Exact transcription, pictures omitted: begin at the top line of the records below and end with the line bearing "Given: Click the Microsoft four-square logo".

# # # # # # #

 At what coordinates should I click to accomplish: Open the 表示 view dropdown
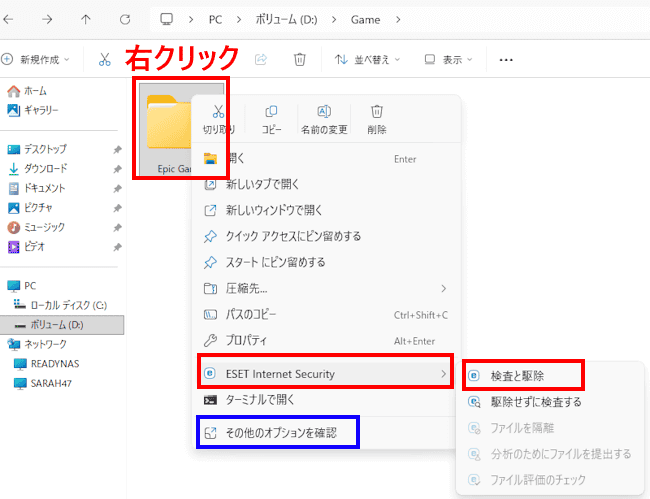point(450,60)
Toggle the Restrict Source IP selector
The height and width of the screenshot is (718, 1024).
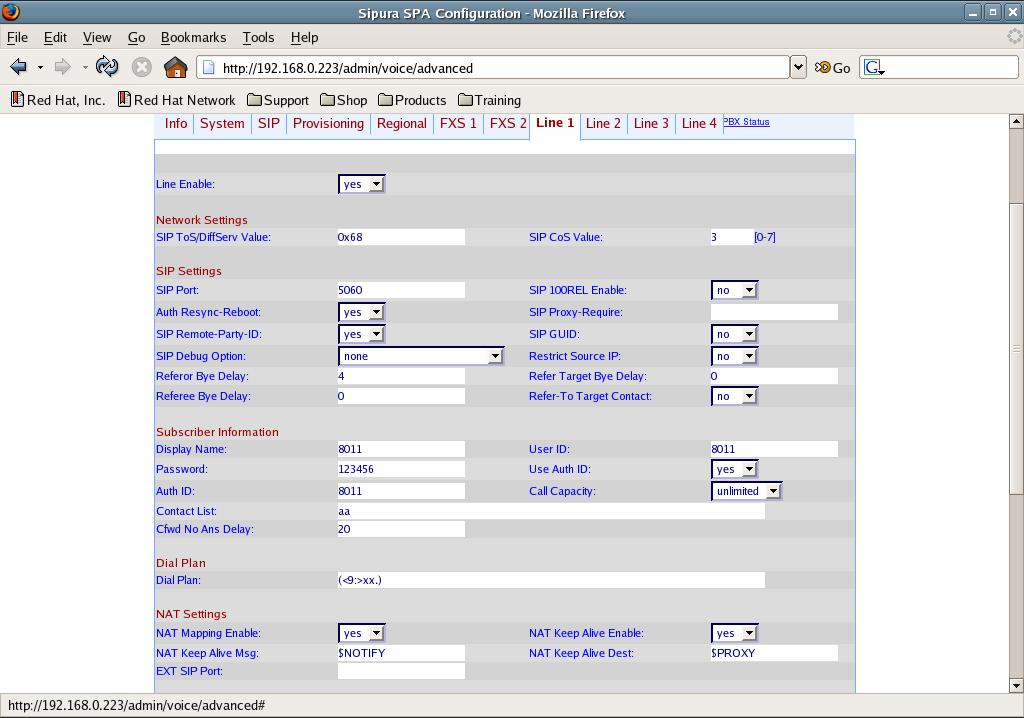(734, 356)
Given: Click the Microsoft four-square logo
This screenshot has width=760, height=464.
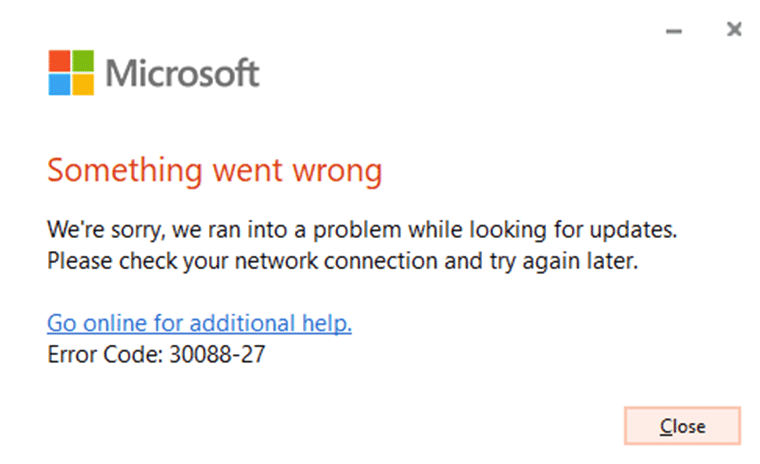Looking at the screenshot, I should coord(71,73).
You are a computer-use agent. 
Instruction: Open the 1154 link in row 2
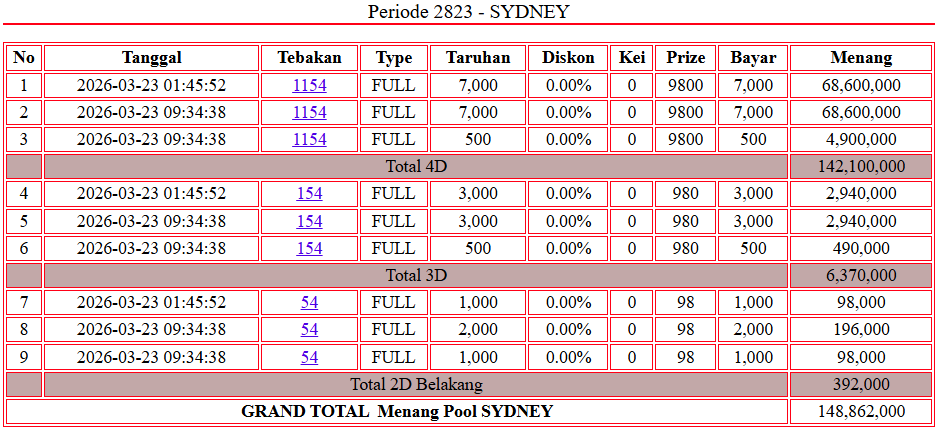[309, 113]
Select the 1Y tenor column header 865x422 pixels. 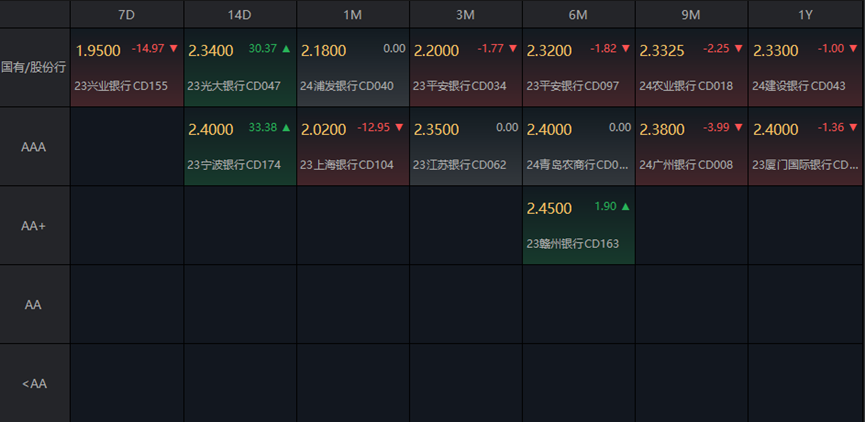806,14
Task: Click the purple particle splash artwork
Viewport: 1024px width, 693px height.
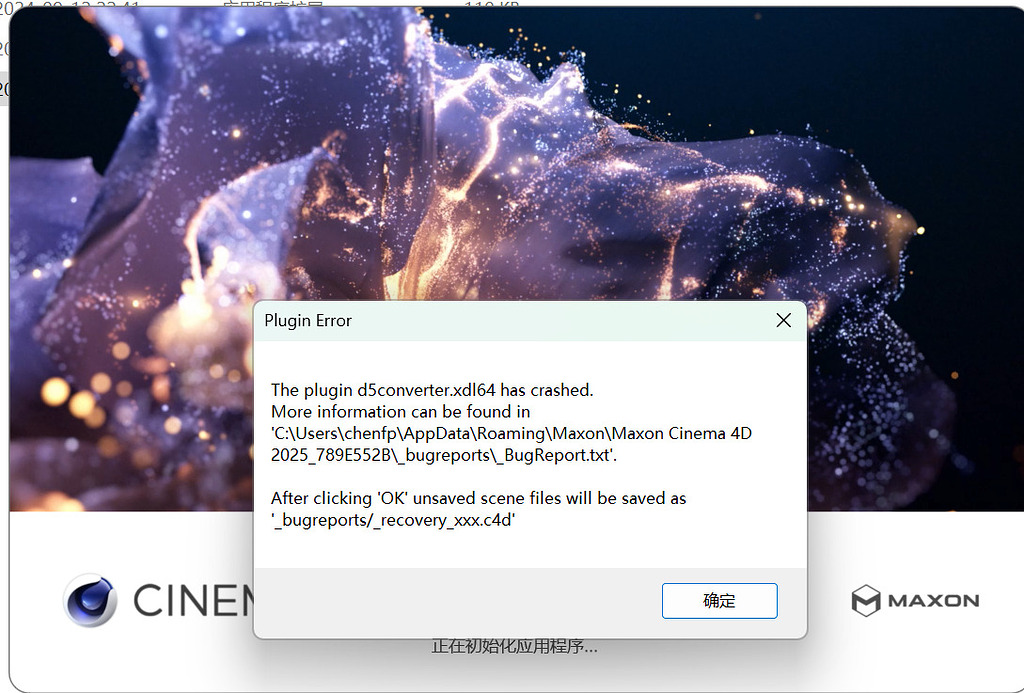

# # # # # # #

### ANSWER TO THIS EXERCISE
 At what coordinates should I click to accomplish: Open the 表示 view dropdown
point(450,60)
Toggle the Restrict Source IP selector
The height and width of the screenshot is (718, 1024).
(734, 356)
Given: Click the Microsoft four-square logo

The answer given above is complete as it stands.